I agree with Sean. Poor planning always leads to poor service.
It sure makes for a fast clumsy cut over. But, you now know that you the
customer are not a priority or better planning steps would have been taken
for your consideration in advance.

Thank You
Bob Evans
CTO

I was wondering the same. Most likely because it's accounting that's making the decision and they don't want to spend a penny more than they have to$

Regards,

Dovid

Sender: "NANOG" <nanog-bounces@nanog.org>Date: Thu, 21 Jan 2016 18:35:05

I have not been following this thread closely, but I'll bet I klnow why the new vendor is cheaper.

I have this theory that says accounting may not be the best place for technical OR engineering decision making (it destroyed the company I worked for for many years).

My theory (see the scientific usage of the word) is that "cheapest" is rarely "best" in any dimension INCLUDING "total cost".

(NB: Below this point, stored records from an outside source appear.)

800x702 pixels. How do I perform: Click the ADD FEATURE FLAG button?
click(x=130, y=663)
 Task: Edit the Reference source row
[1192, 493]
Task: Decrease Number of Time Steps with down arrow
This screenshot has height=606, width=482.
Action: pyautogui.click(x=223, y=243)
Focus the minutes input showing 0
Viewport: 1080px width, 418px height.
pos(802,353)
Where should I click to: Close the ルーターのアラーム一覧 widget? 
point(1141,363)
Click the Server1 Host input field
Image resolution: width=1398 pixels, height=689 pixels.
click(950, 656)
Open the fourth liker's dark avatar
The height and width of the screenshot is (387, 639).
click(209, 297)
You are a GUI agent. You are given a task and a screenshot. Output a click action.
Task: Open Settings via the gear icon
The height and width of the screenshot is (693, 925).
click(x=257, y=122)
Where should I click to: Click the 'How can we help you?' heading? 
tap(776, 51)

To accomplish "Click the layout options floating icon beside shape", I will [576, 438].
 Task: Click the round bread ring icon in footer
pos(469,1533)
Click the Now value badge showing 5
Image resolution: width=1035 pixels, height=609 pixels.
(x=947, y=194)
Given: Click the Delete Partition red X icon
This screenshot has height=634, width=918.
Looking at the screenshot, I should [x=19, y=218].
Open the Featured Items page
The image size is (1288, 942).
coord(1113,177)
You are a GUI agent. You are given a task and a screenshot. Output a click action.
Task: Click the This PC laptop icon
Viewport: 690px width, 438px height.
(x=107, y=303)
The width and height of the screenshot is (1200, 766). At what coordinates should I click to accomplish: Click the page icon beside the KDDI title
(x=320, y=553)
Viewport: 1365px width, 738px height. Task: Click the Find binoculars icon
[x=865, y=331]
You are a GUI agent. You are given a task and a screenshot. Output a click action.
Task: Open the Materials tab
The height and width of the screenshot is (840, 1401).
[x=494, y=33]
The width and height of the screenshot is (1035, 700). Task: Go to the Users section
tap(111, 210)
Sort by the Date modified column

My first question is, is this the first request for the information which
resulted in this information? Almost wonder if you're currently dealing
with someone that does only a certain part of the setup and instead of
saying " I don't know " attempted to give an answer that he really has no
idea about. While they may not be able to provide it today, I can't
believe they can't provide it in advance of the activation.

That being said, we tend to cut the IP allocation anywhere from a day to a
week before the scheduled activation.

You mentioned they were a major player, shouldn't be to difficult to
identify their ASN and then all you need is a placeholder for your peering
IP once they get those allocated to you. Certainly not as clean as I can
understand mgmt wanting it, but few seconds of replacing x.x.x.x with
1.2.3.4 might be worth the X dollars you're saving.

They probably make it up as they go along during the turn-up.

Owen

Oh, we don't. Typically when we turn up a new circuit, the old is left in place for 2 weeks in case we need to roll back. This is simply a matter of them giving us their peering info ahead of time so that we can prestage the configs. Someone else responded that there are probably two teams involved on the carrier's side (and I'm guessing some automated systems?) which may explain some of this, but I can't understand why they couldn't just punch in the info earlier than the night of the change. These guys are not a small carrier.
Anyways, it's just an inconvenience and it struck me as odd, so I thought I'd ask if this is normal or not. Thanks for the feedback everyone.